RECORDS PROVIDED Block Start

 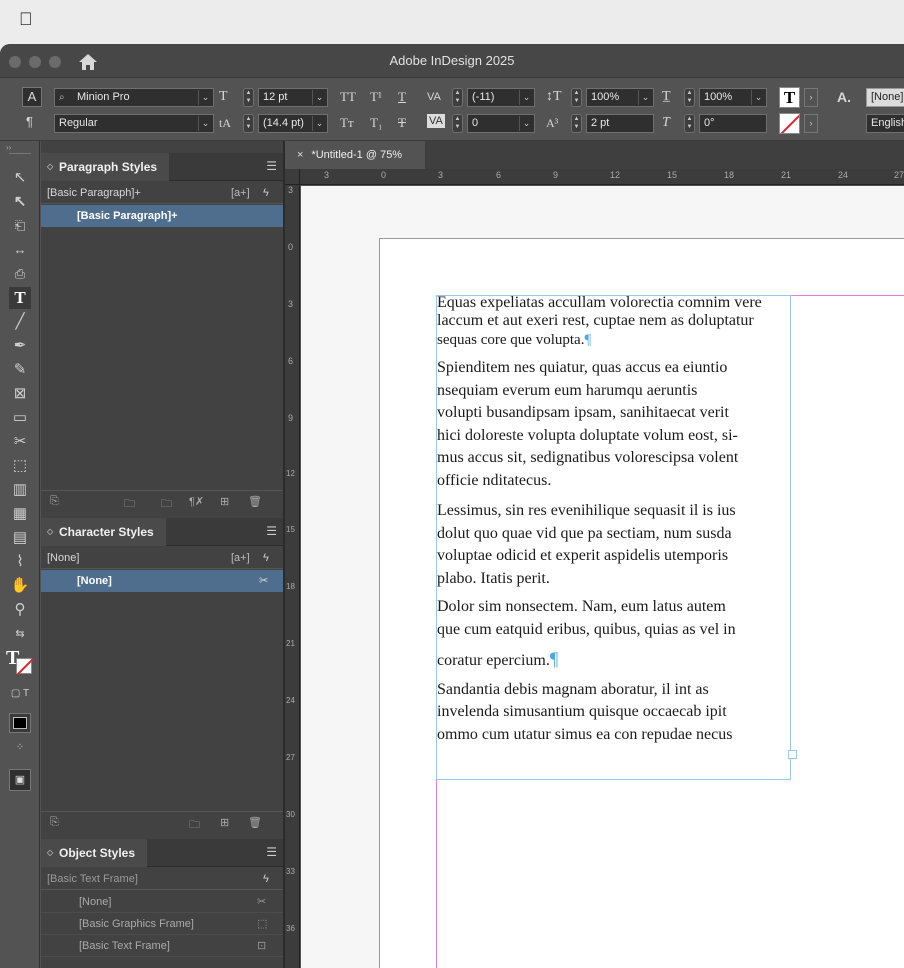 I want to click on free-transform-tool-icon: ⬚, so click(x=20, y=466).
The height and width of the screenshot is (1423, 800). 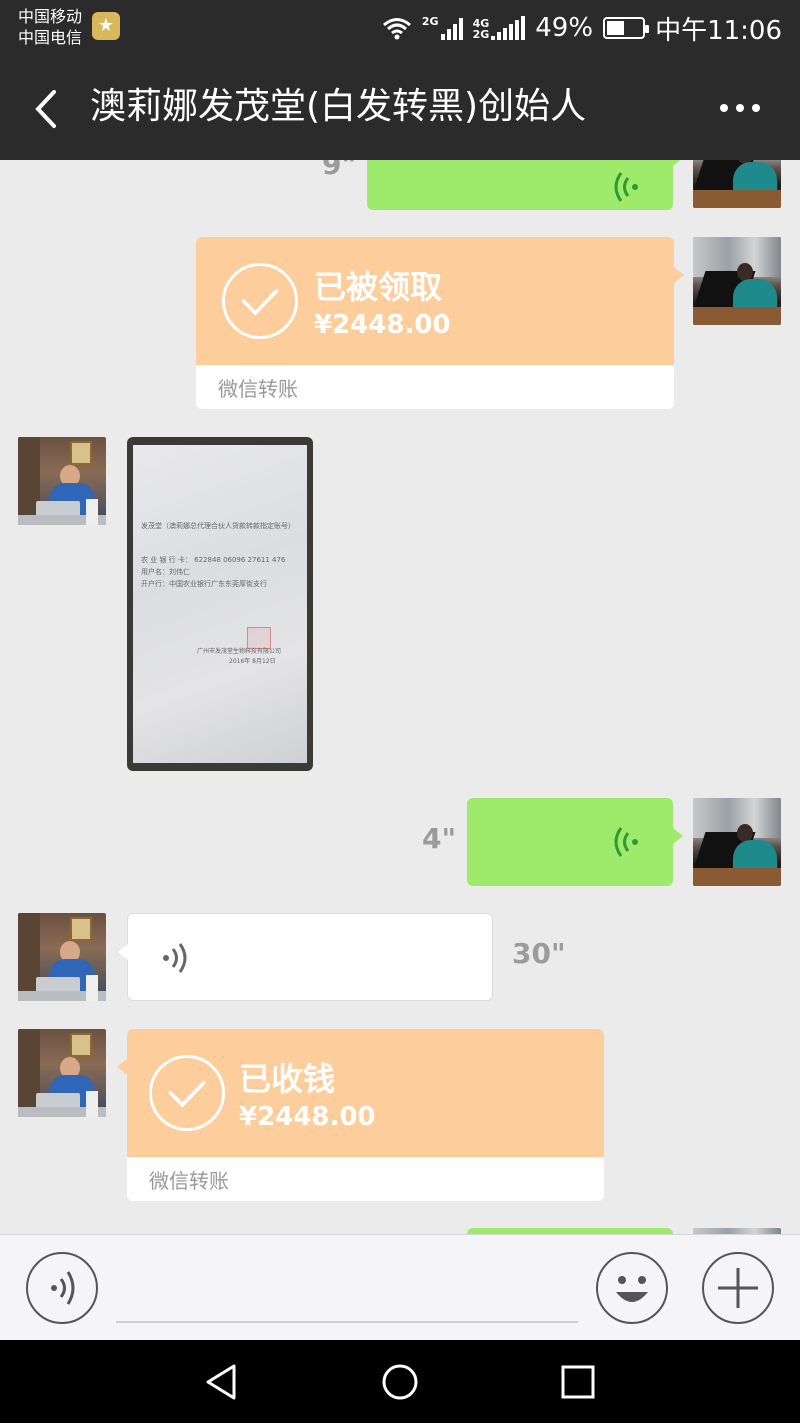 What do you see at coordinates (222, 1382) in the screenshot?
I see `triangle-back-icon` at bounding box center [222, 1382].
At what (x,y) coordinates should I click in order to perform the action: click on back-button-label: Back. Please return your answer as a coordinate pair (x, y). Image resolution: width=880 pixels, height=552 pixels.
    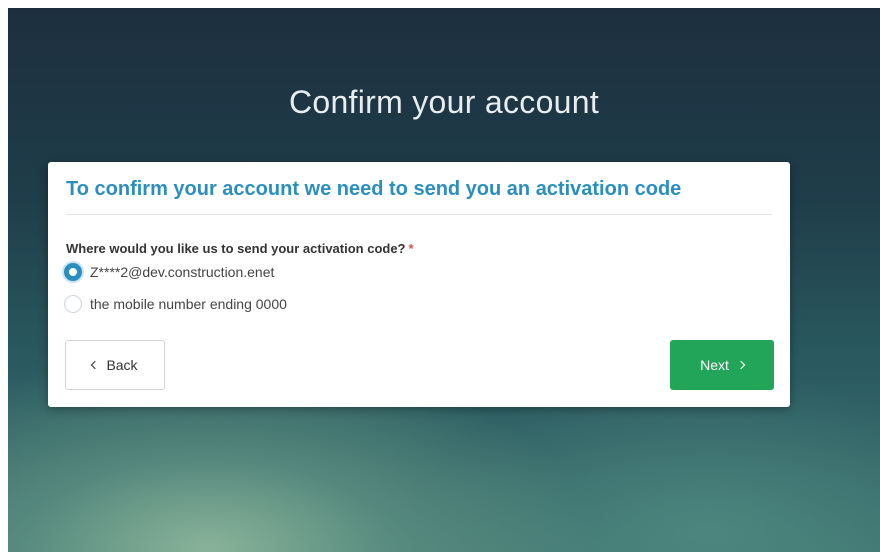
    Looking at the image, I should click on (122, 365).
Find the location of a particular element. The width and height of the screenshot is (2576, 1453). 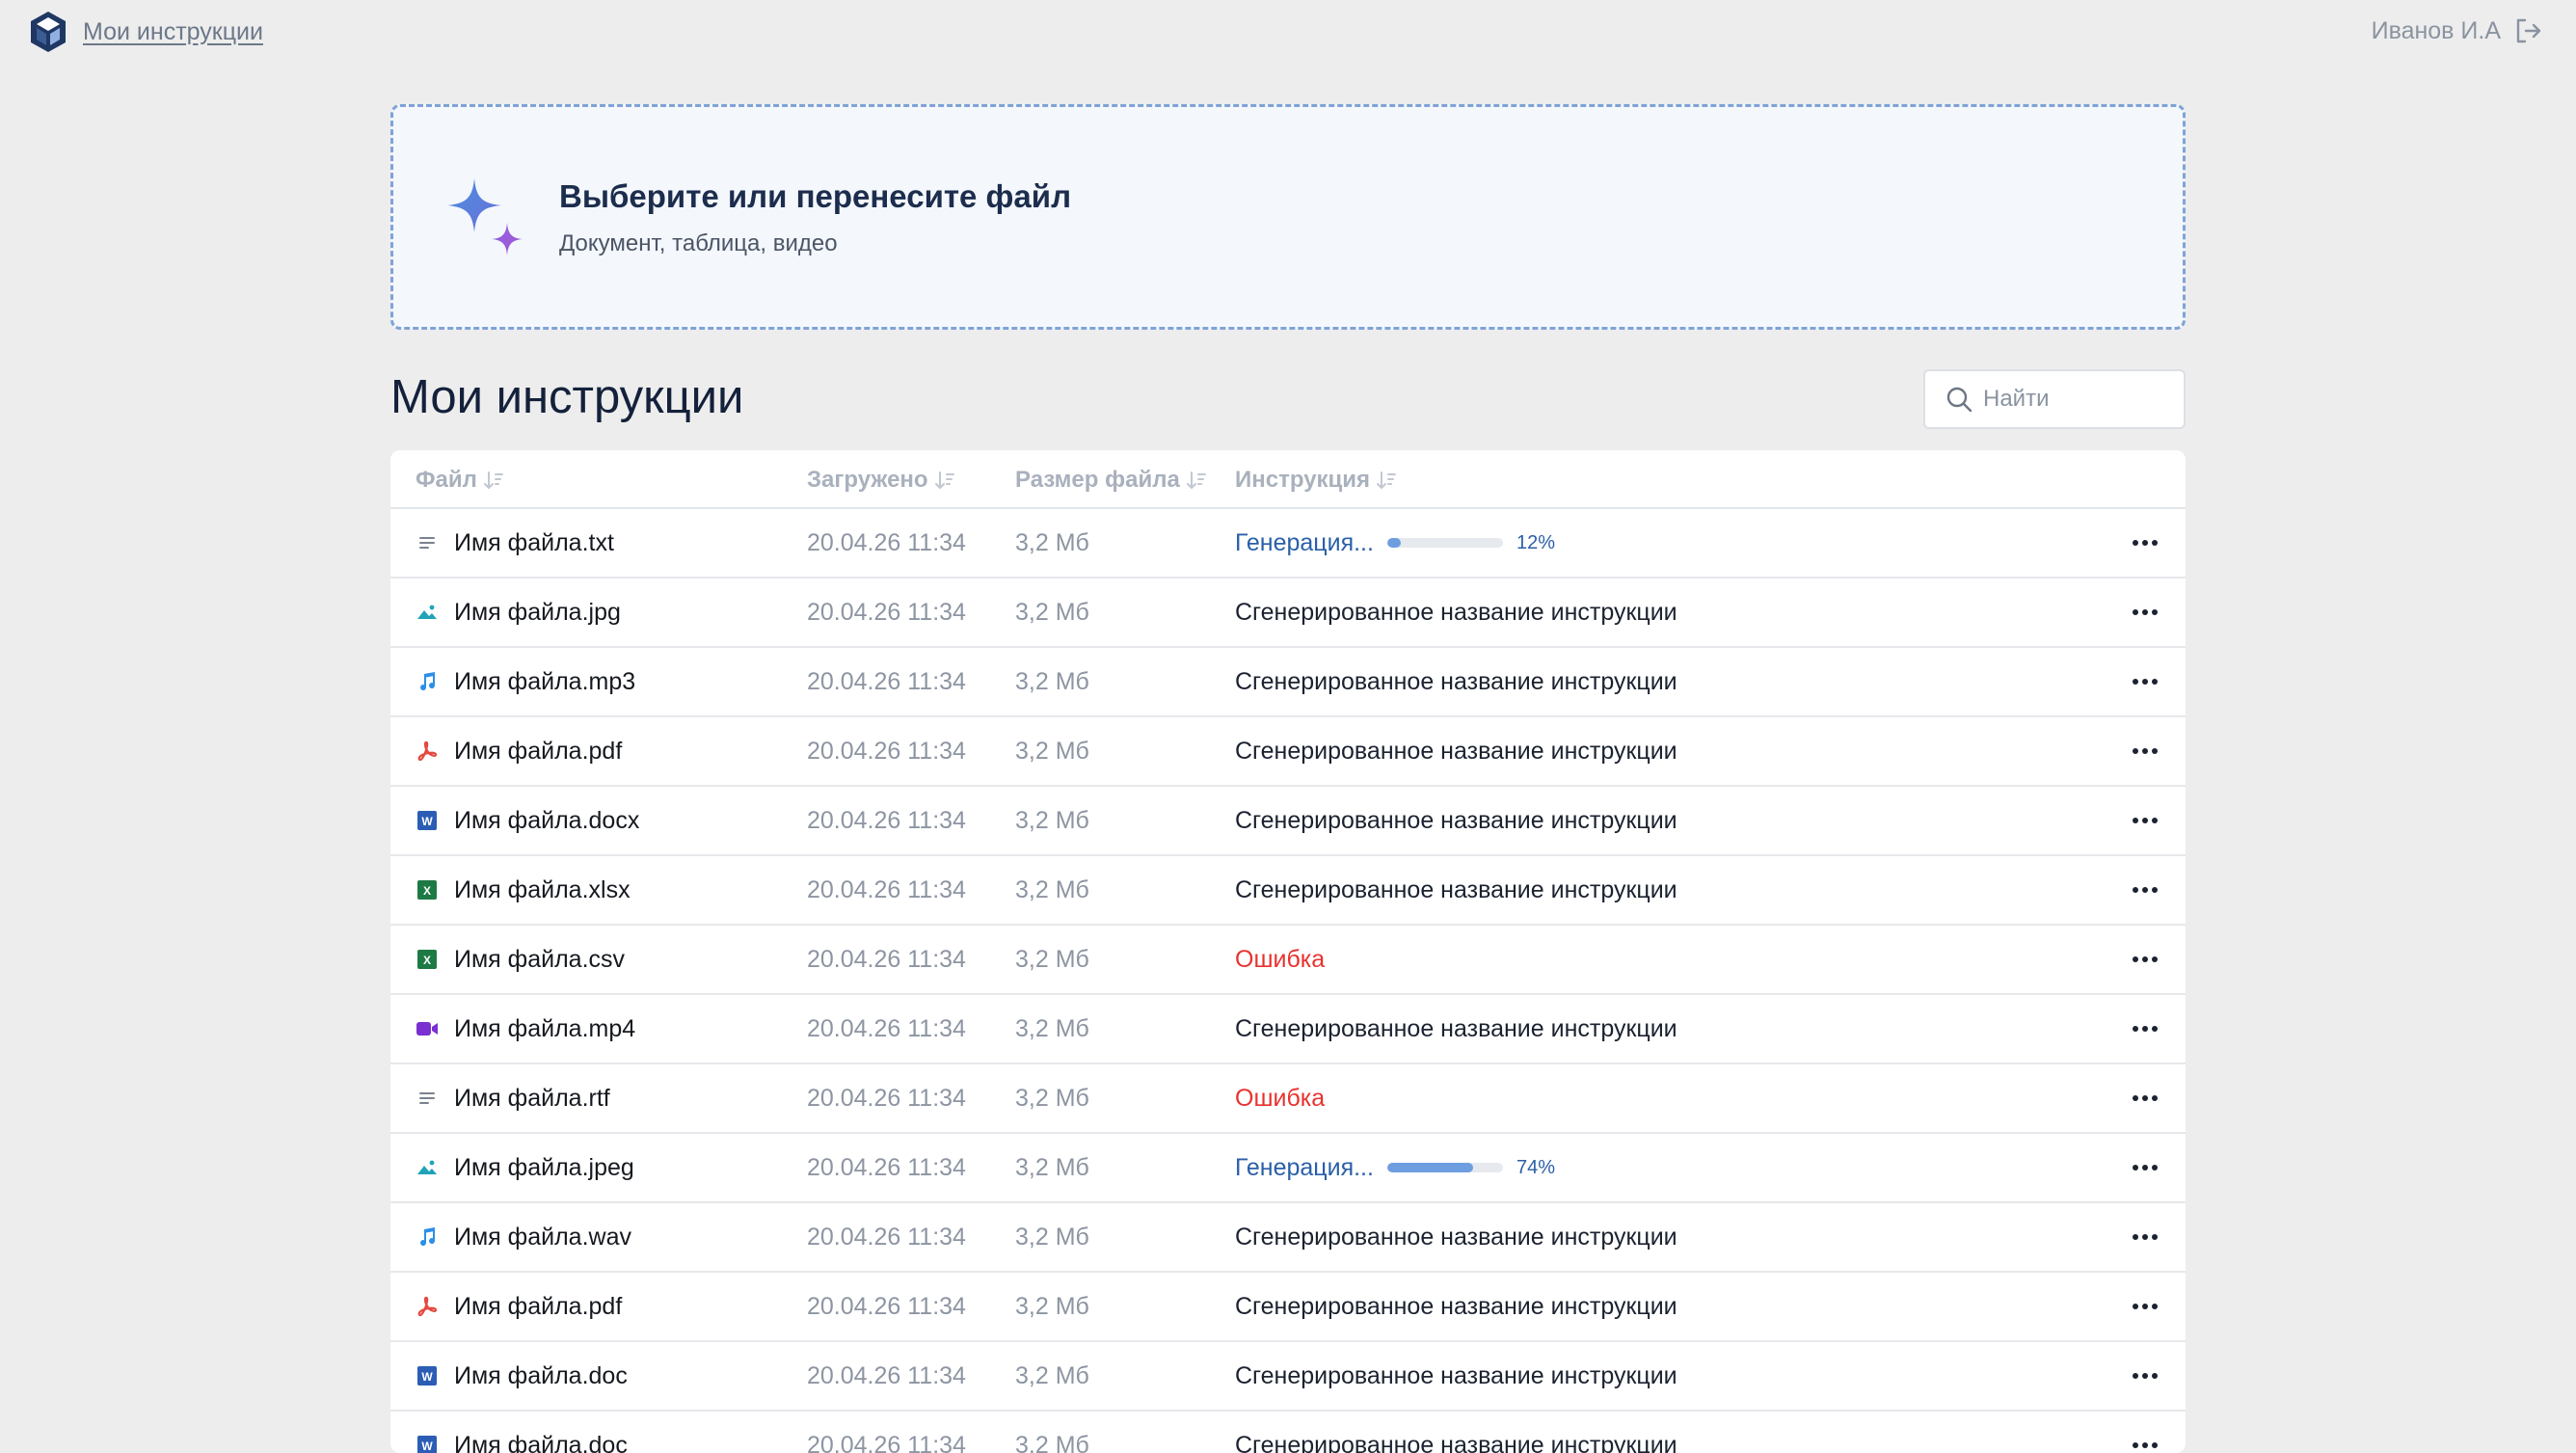

instruction-cell: Генерация... 74% is located at coordinates (1395, 1168).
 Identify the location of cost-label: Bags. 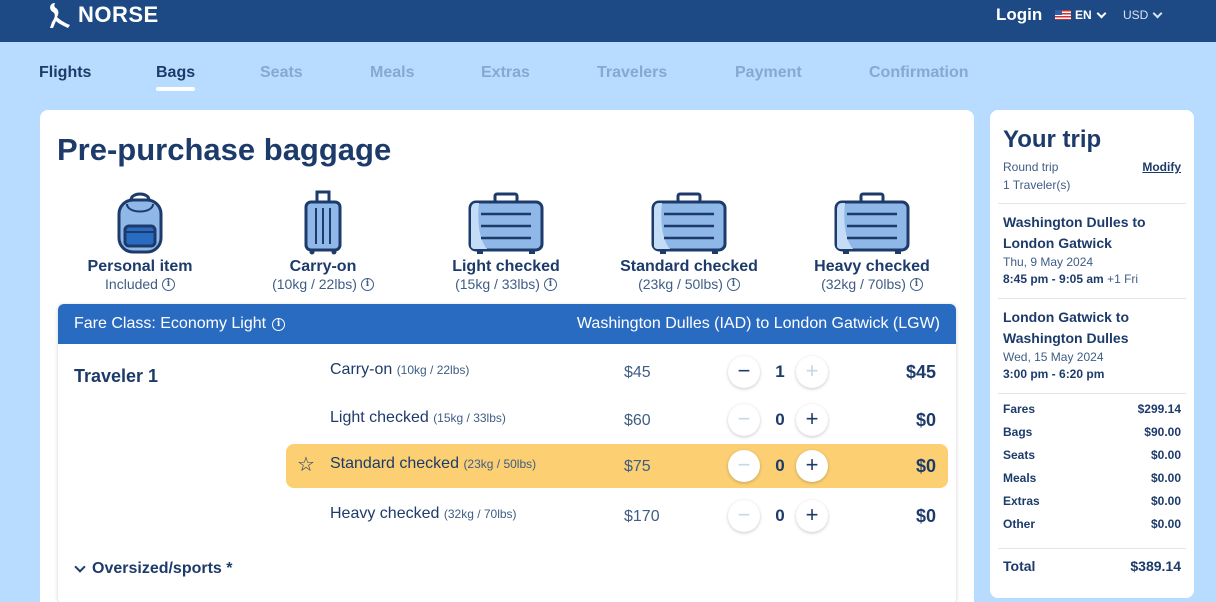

RECORDS PROVIDED Block End

Collect every line of the material above that contains the word "should", and copy each one in full.

EXPECTED ANSWER:
At what (x,y) coordinates should I click in order to perform the action: click on back-button-label: Back. Please return your answer as a coordinate pair (x, y). Image resolution: width=880 pixels, height=552 pixels.
    Looking at the image, I should click on (122, 365).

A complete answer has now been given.